--- START Stored records ---

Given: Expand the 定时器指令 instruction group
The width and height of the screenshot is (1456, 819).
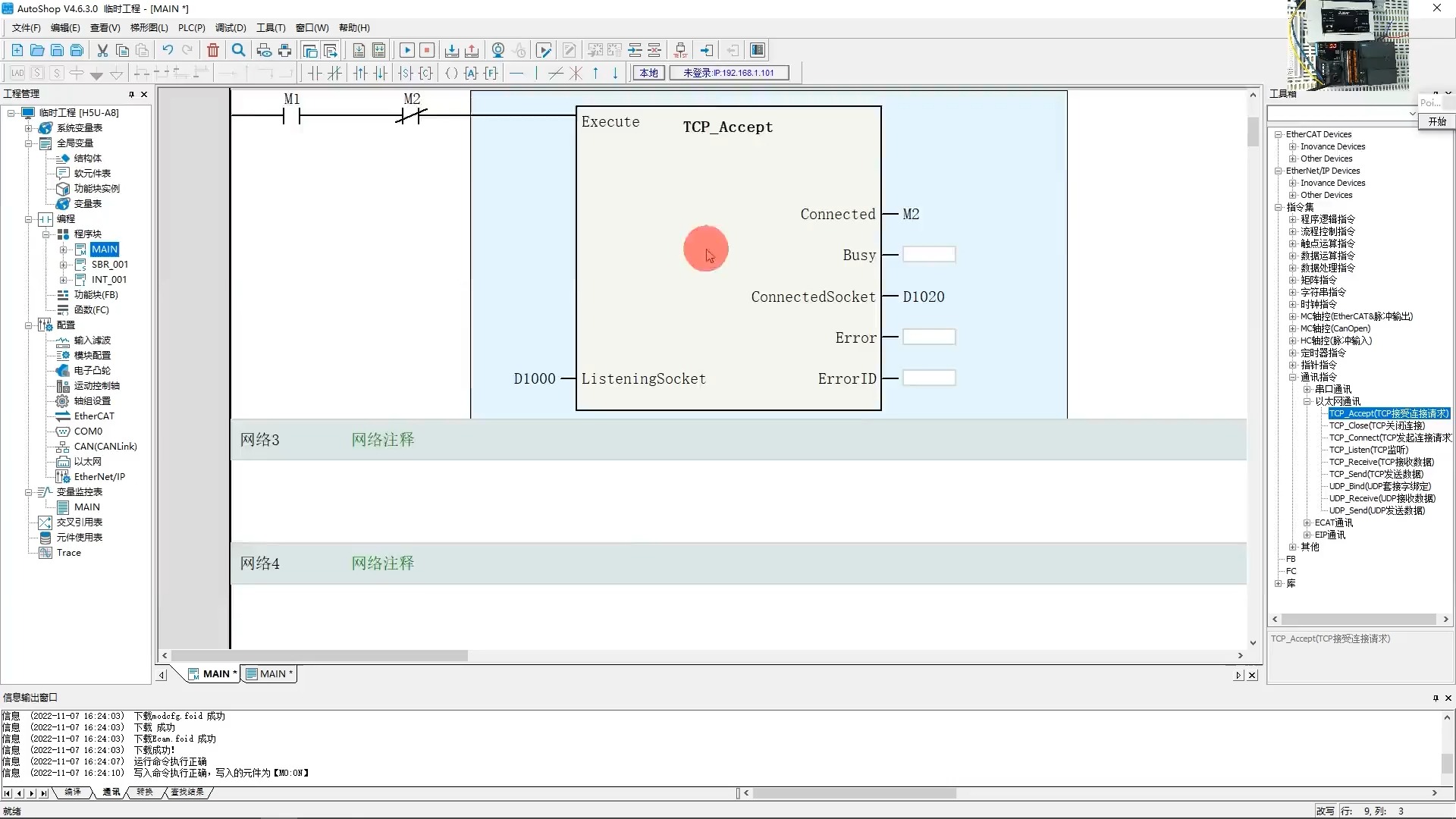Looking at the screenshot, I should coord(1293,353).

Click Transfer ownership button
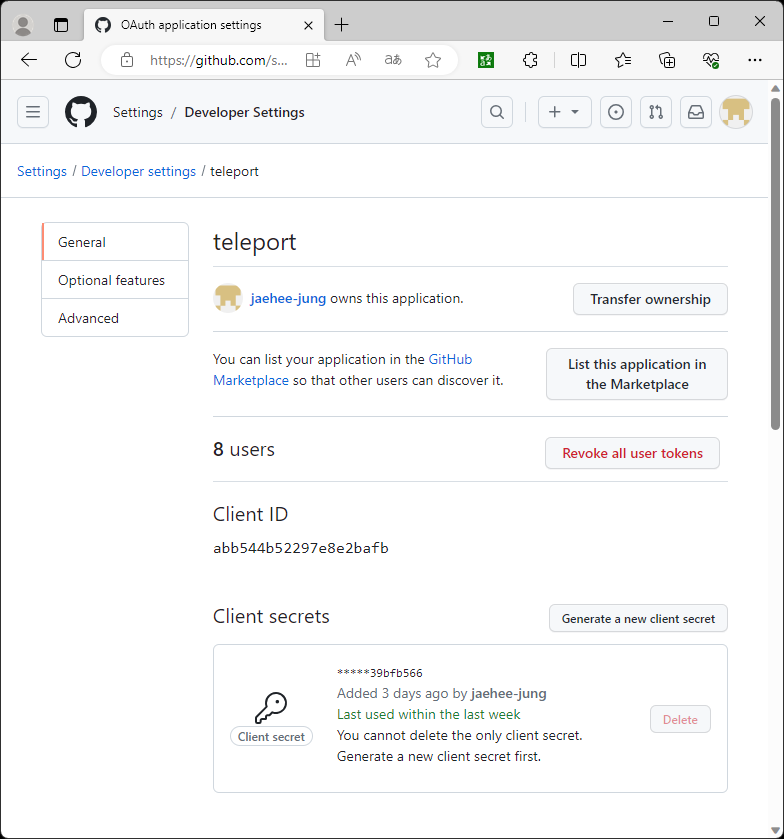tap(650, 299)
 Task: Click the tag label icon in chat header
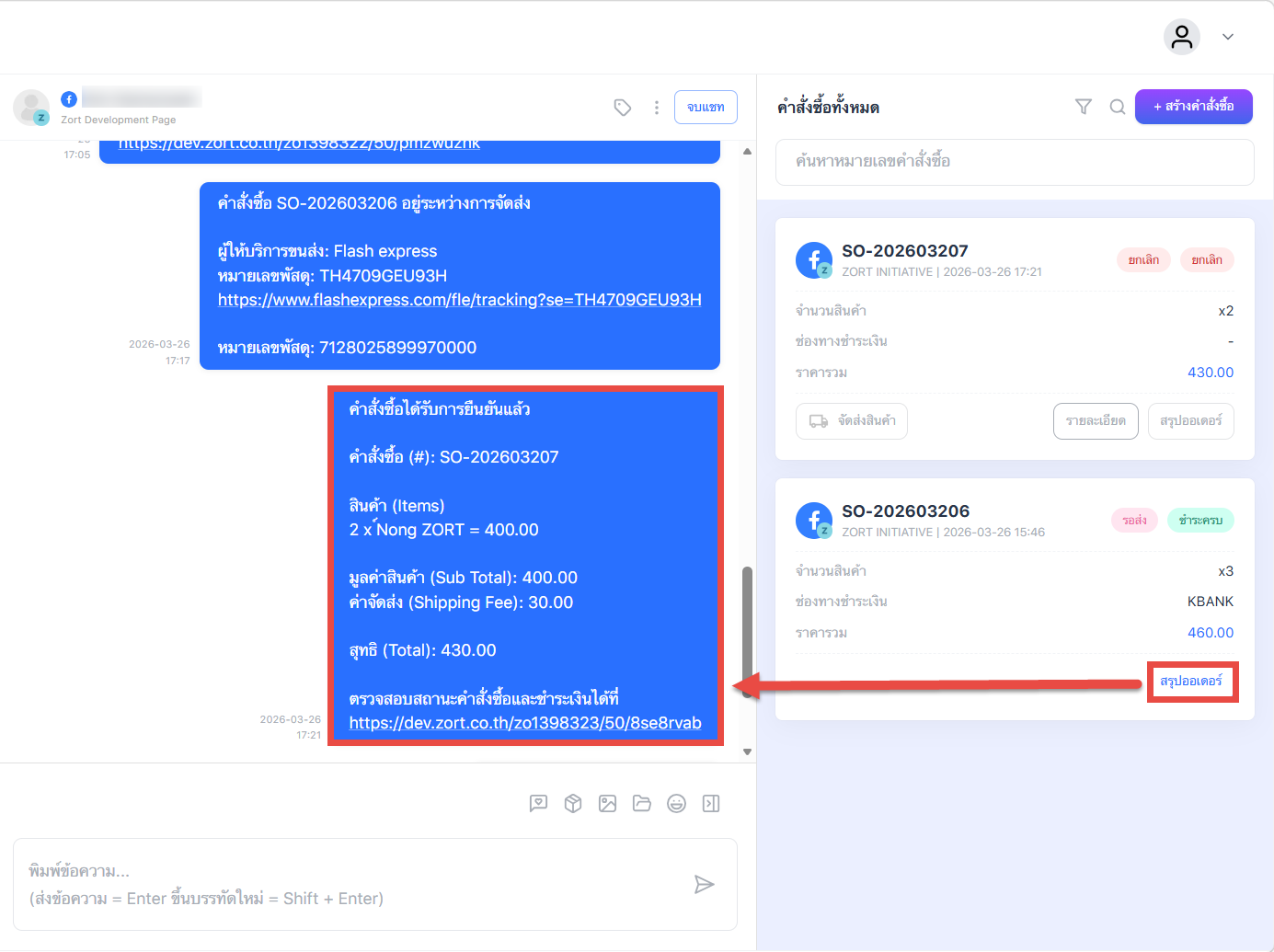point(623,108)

--- END Stored records ---

▸ **Directive**
Repeat all of the lines above word for word, but leave the pictures out of your answer.

▸ **Finished exercise**
Given: Expand the 定时器指令 instruction group
The width and height of the screenshot is (1456, 819).
Looking at the screenshot, I should coord(1293,353).

Click Transfer ownership button
tap(650, 299)
 Task: Click the tag label icon in chat header
point(623,108)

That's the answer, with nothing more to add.